In other words, having an American president go to Cuba simply for the sake of going there, without the United States getting anything in return, is both counterproductive and damaging to our national security interests. Any time a president visits a foreign country, it speaks volumes to the host country, to the American people and to the rest of the world. If you proceed with this visit, you will further confirm what the Castro regime has learned throughout its negotiations with your Administration: that you are willing to give up all the leverage the United States has in exchange for virtually nothing. You will send the message to the oppressed Cuban people that you stand with their oppressors. You will send the message to the Western Hemisphere and the rest of the world, especially our enemies, that the United States can grow tired of standing up for our national security interests and principles.
 
Furthermore, your Administration’s recent handling of its re-opening of the U.S. embassy in Havana demonstrated complete diplomatic incompetence that does not bode well for a future presidential visit. That event further proved to the Castro regime that it can get extraordinary concessions from your government in exchange for nothing. That episode also showed a blatant disregard for the patriotic Cuban dissidents who have toiled for years in advancing the cause of freedom only to be shut out of the public ceremony on August 14, 2015.
 
A presidential visit to Cuba would inevitably entail staying at hotels and other accommodations controlled by the Cuban military, providing American taxpayer dollars to the regime, in addition to the economic concessions you have been making over the past year. As you know, the island’s repressive apparatus is under the iron fist of Raul Castro’s son, Colonel Alejandro Castro, while the economy remains under the control of the lucrative military monopoly, Enterprise Administration Group (GAESA), run by Raul Castro’s son-in-law, General Luis Alberto Rodriguez Lopez-Callejas.

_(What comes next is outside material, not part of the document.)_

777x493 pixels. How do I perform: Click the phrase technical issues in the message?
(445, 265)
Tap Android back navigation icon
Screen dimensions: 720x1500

To date, the concessions you have given to the regime have strengthened Castro’s military monopolies not the Cuban people.
 
In sum, I urge you to reconsider visiting Cuba and instead insist that the Castro regime finally make some serious concessions that have so far not been prioritized in negotiations. Before you announced your new Cuba policy on December 17, 2014, the United States possessed significant economic and diplomatic leverage over the Castro regime. Rather than achieving several long-standing U.S. goals and national security interests, you have methodically squandered this opportunity, legitimizing the Castro regime and enriching it in the process. A presidential visit to Cuba absent of any concessions from its government is a dangerous idea, and I urge you to reconsider.